No wonder the crime stats seem to show a fall in crime with so many jurisdictions not reporting their crime stats to the FBI. The Marshall Project reported, “The gap includes the nation’s two largest cities by population, New York City and Los Angeles, as well as most agencies in five of the six most populous states: California, New York, Illinois, Pennsylvania, and Florida.”
As Dr. Lott explained, it’s not about crime decreasing; it’s about reporting crime decreasing. And whether it’s cities not reporting statistics or victims not reporting crimes the results will obviously skew. NYPD
And there is a “perfect storm,” coalescing several reasons for this fake statistical crime decline. Some of these reasons are uncomfortable to address, but communities (and the anti-coppers) must face them.
Aside from statistical flaws, consider these realities that cops and the crime victims they try to serve know only too well.
- When officials don’t allow police to respond to or enforce certain crimes or crimes committed by certain people, victims will stop reporting crimes.
- When prosecutors stop charging and prosecuting criminals, cops may hesitate to enforce laws, and victims will stop reporting crimes.

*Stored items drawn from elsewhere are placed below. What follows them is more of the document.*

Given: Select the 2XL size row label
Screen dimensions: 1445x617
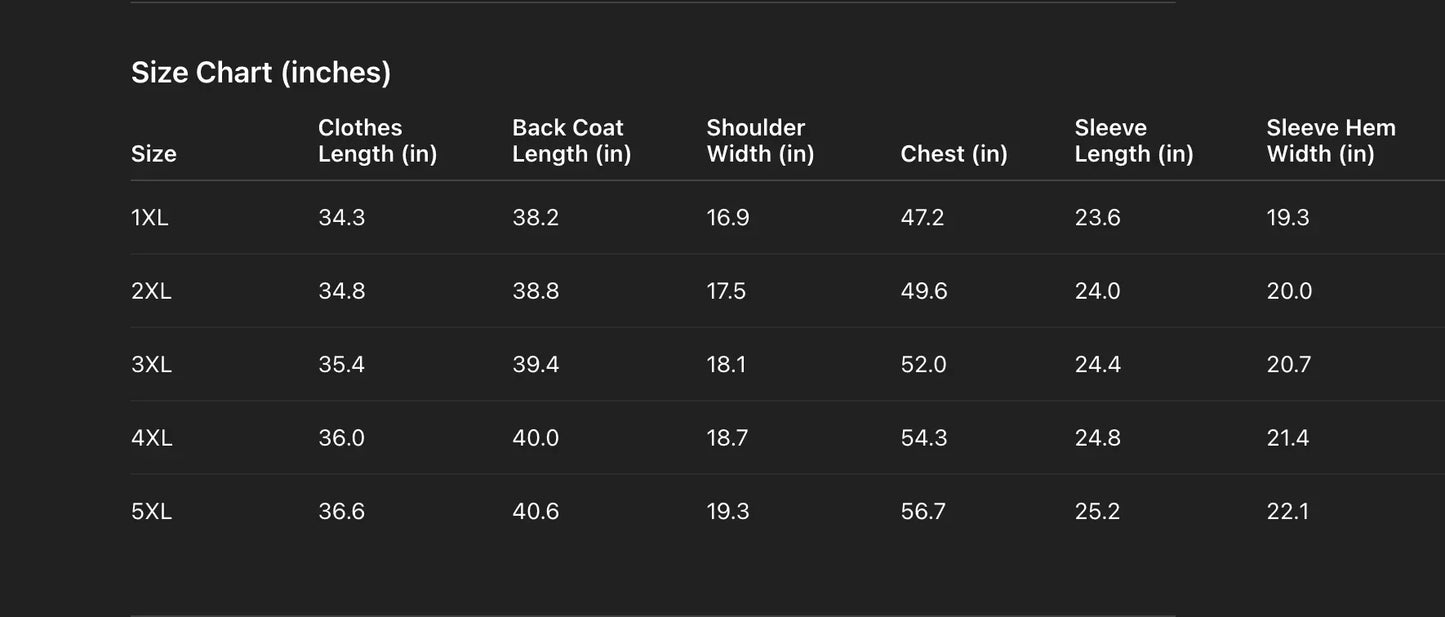Looking at the screenshot, I should click(x=151, y=291).
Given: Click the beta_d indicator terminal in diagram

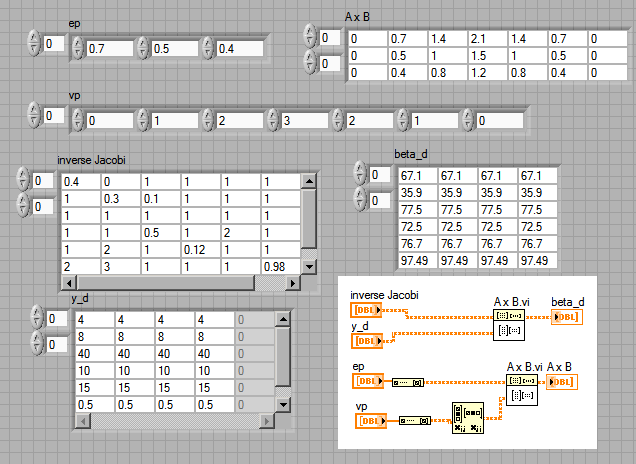Looking at the screenshot, I should pos(567,317).
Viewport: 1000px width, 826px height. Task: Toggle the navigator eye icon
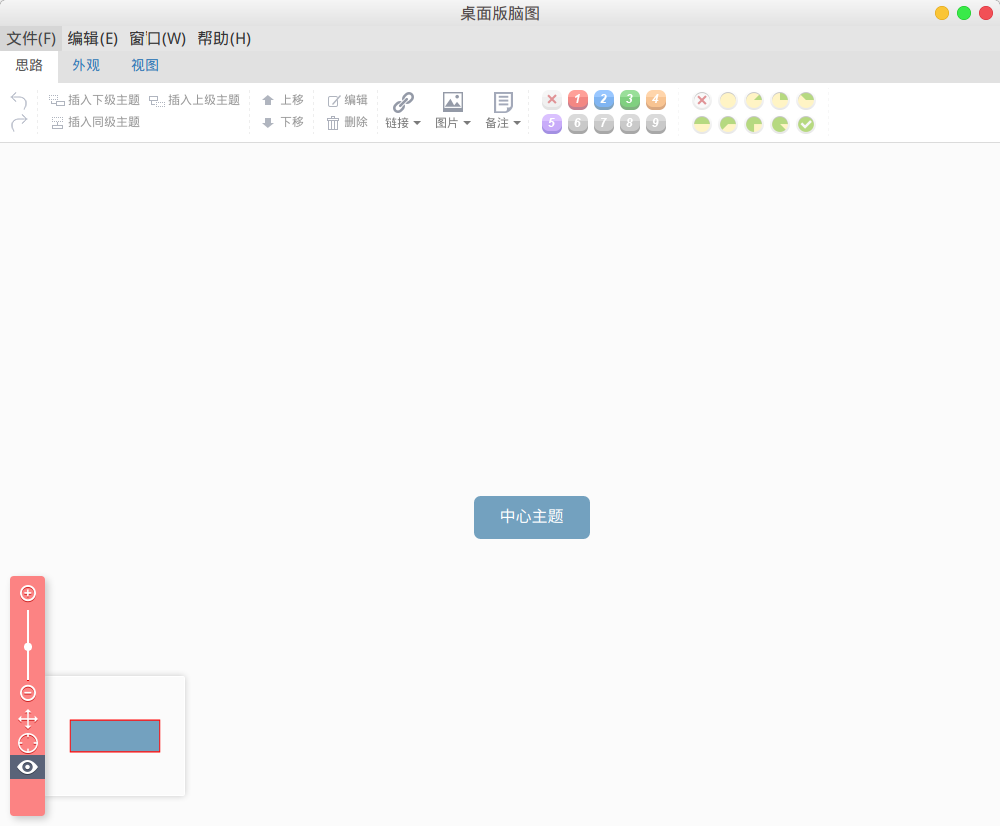click(27, 767)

- When judges routinely dismiss certain cases, reduce or eliminate bail for serious crimes, or hand out lax sentences, cops may hesitate to enforce certain laws, and victims will stop reporting crimes.
- When states and cities pass cop-hating laws that let criminals get away with crimes, cops can’t enforce what should be laws, and people will stop reporting crimes.
So, when you hear stories about a supposed drop in crime in America, think twice, or maybe more.